Opinion Editorial
February 15, 2007
By Robert W. Poole Jr.
The Brookings Institution is America’s oldest public policy think tank. Based in Washington, DC, it is well-respected and generally considered to be moderate-liberal in orientation. As American Enterprise Institute is informally considered a place for Republican office-holders to reside when out of power, so Brookings is regarded for Democratic icons.
One of Brookings Institution’s leading transportation policy experts is Clifford Winston, a well-respected economist and author of numerous books and papers dealing with transportation issues. His most recent paper is “On the Social Desirability of Urban Rail Systems,” co-authored with Vikram Maheshri, an economist at the University of California at Berkeley. It appears in the Journal of Urban Economics and is available online at www.sciencedirect.com.
The purpose of the paper is to estimate the contribution of U.S. urban rail systems to social welfare. The authors define the net benefit of a rail transit system as the difference between its benefits, broadly measured, and its net cost to taxpayers. If this difference is positive, it means that the dollar value of the rail system’s benefits is greater than its net cost to taxpayers (i.e., the difference between what the rail system’s customers pay as fares and the total cost to build, operate, and maintain the rail system).
On average, rail transit systems cover about 40 percent of their operating costs from farebox revenues and none of their capital costs, according to figures in the National Transit Database. That means their net taxpayer subsidy is large.
Winston and Maheshri construct an elaborate econometric model to estimate the “consumer surplus” of 25 rail transit systems. This is economists’ term for the benefits to users, over and above the fares they pay. The large systems (New York, Washington, DC, San Francisco’s BART, etc.) all produce significant consumer surpluses. But most of the smaller ones do not.
Next, the authors compare the consumer surplus of each system with its net taxpayer cost. On this measure, every single one of the 25 systems has negative net benefits—i.e., the annual value of the benefits to users is much less than the annual cost to taxpayers. Surprisingly, this is true even for the massive New York City rail transit system, which by itself accounts for two-thirds of the nation’s rail transit passenger miles.
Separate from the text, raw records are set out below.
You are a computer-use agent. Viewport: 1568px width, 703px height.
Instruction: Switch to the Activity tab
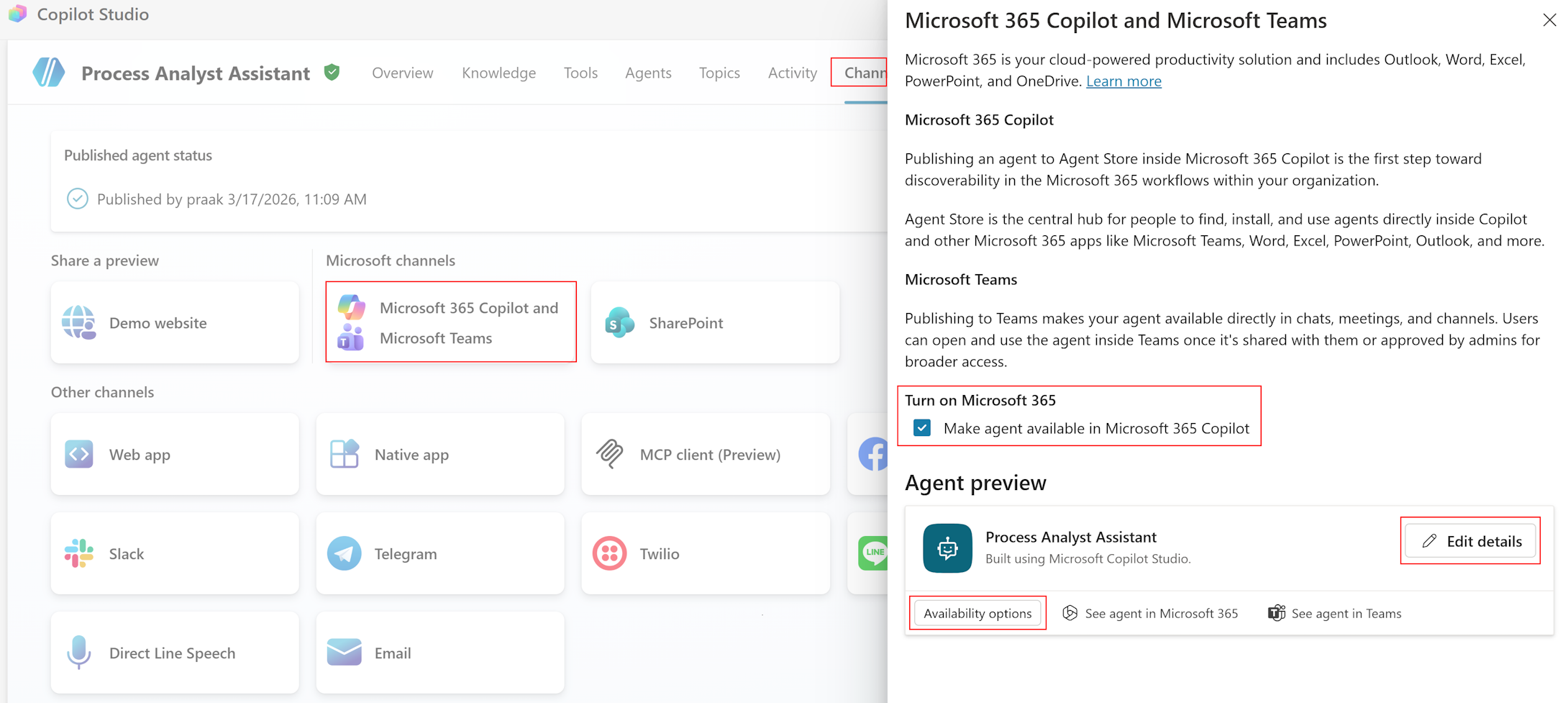(x=792, y=73)
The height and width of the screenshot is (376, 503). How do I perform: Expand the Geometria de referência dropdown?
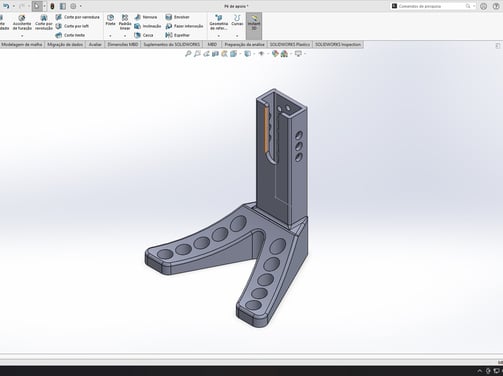pos(219,36)
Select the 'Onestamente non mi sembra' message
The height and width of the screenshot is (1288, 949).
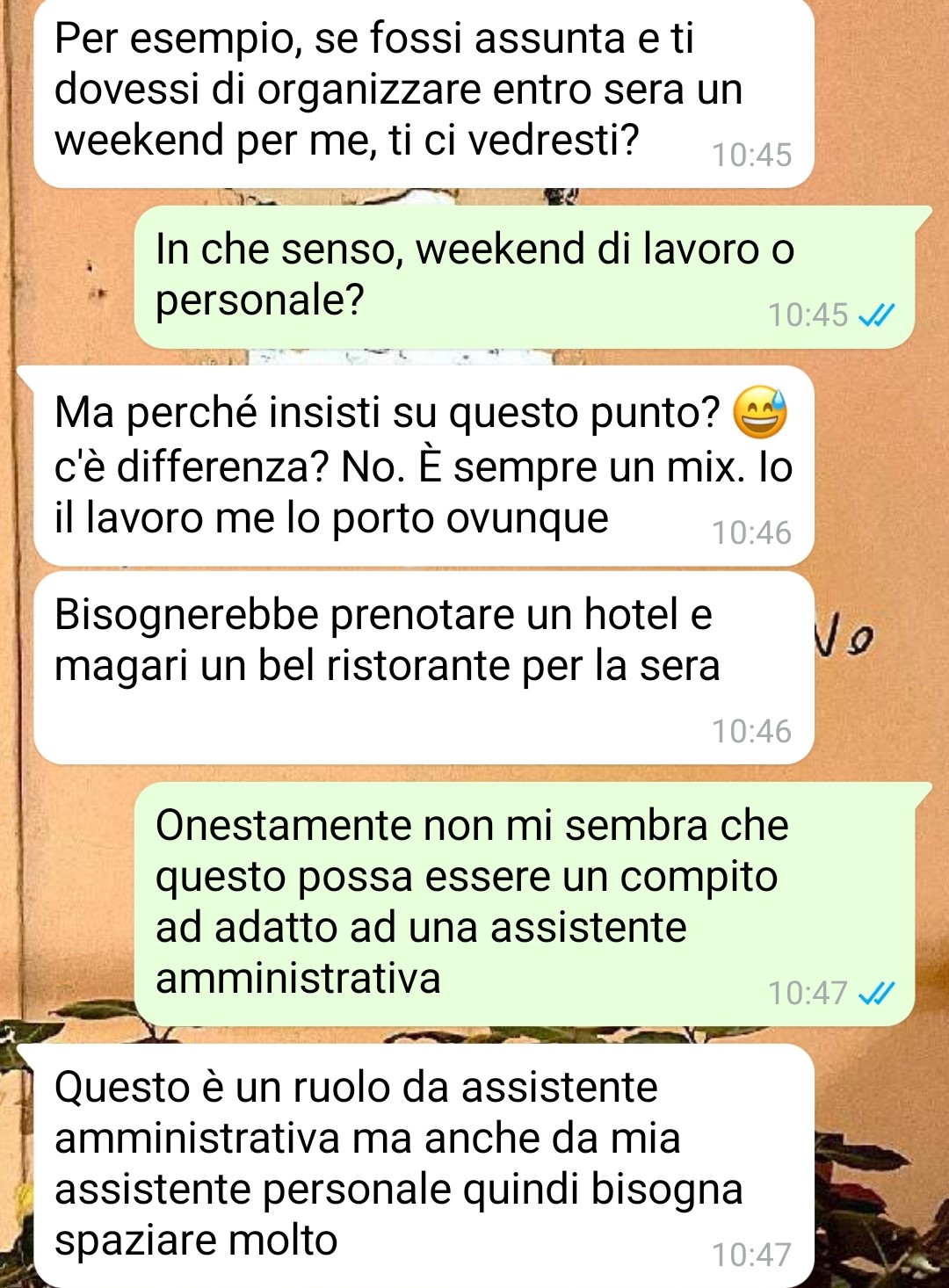[x=525, y=904]
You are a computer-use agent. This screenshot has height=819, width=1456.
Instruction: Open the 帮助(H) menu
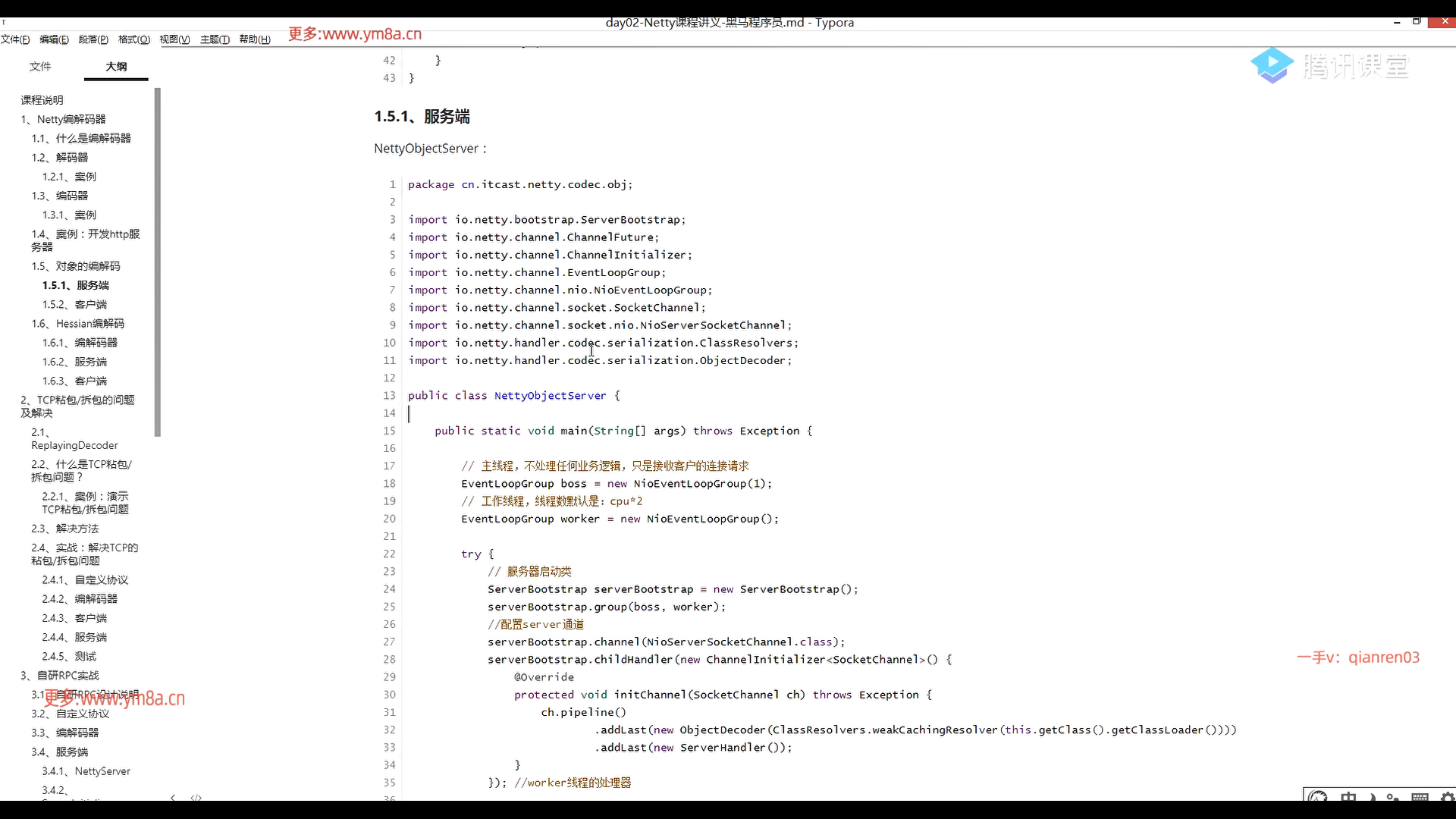pos(255,39)
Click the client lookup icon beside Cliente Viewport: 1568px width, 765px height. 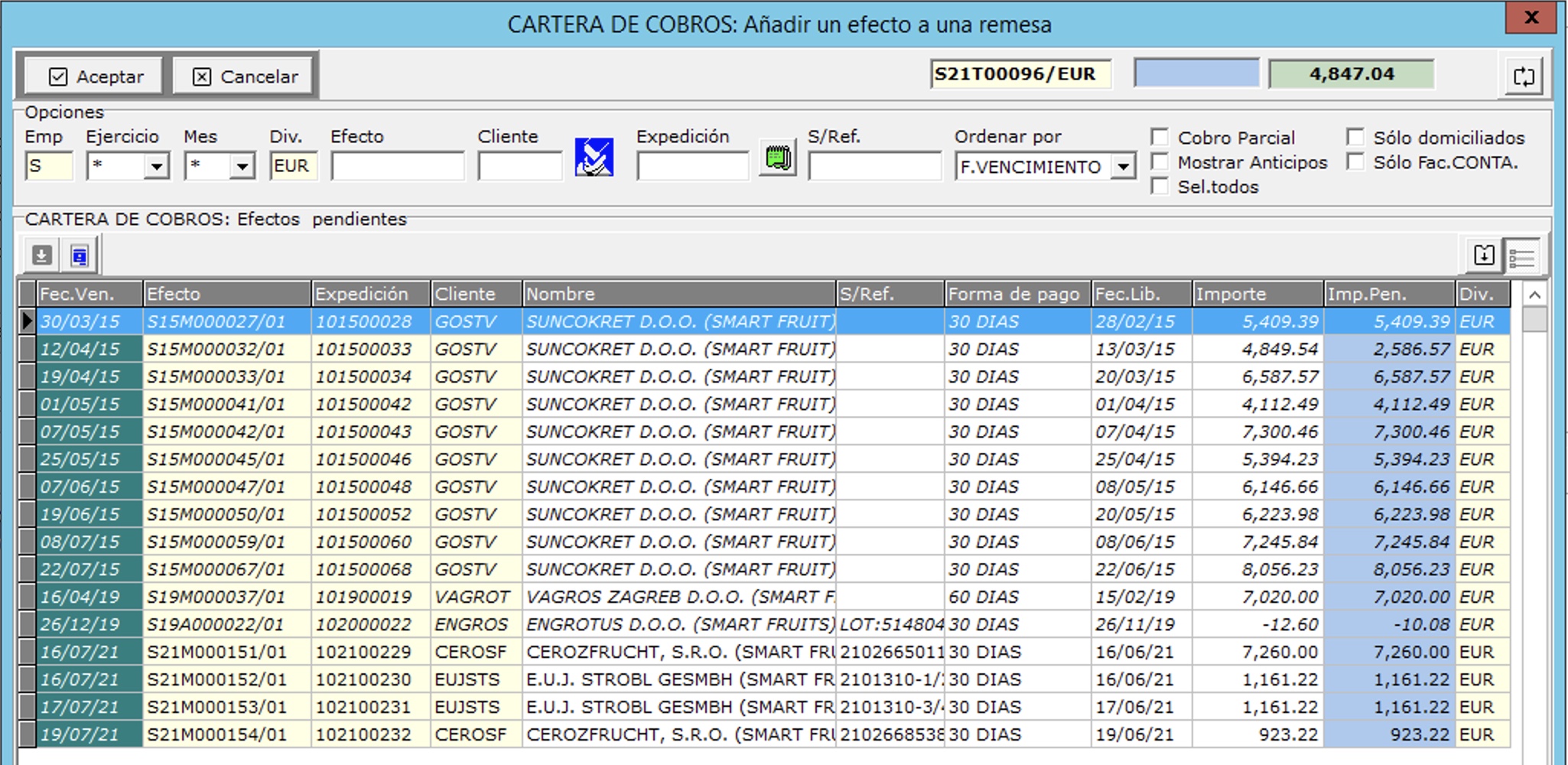[x=594, y=158]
But what about larger benefits to the metro area? Rail systems are advocated not just to benefit their riders, but because they are expected to reduce traffic congestion, reduce air pollution, save energy, etc. So the final step in Winston and Maheshri’s analysis was to estimate the value of these “externality” benefits. They first conclude that the only one of these purported benefits large enough to make any difference is congestion relief. Adding the congestion savings to road users to the consumer surplus gives the total benefits of rail transit. When this total is compared with the net taxpayer costs, only San Francisco’s BART produces net social benefits. Each year the system improves social welfare by an estimated $36 million. All 23 other U.S. rail transit systems are net losers. This means that each of those urban areas is made poorer by many millions of dollars each year.
Winston and Maheshri anticipate that some advocates of rail transit will protest that these systems offer other benefits that are not accounted for in their calculations. For example, rail supposedly stimulates development around rail stations: “But case studies have yet to show that after their construction transit systems have had a significant effect on employment or land use close to stations and that such benefits greatly exceed the benefits from commercial development that would have occurred elsewhere in the absence of rail construction.”
And there is also the claim that rail systems increase the mobility of low-income residents. But the authors point out that the median annual income of rail users in 2001 exceeded $50,000, which was greater than the median income of the general population in that year. So rail’s primary market is not the poor (unlike bus transit).
Overall, then, the authors conclude that rail transit is erroneously believed by the public to be socially desirable, because “supporters have sold [rail systems] as an antidote to the social costs associated with automobile travel, in spite of strong evidence to the contrary.” They conclude that, in fact, rail transit is “an increasing drain on social welfare.”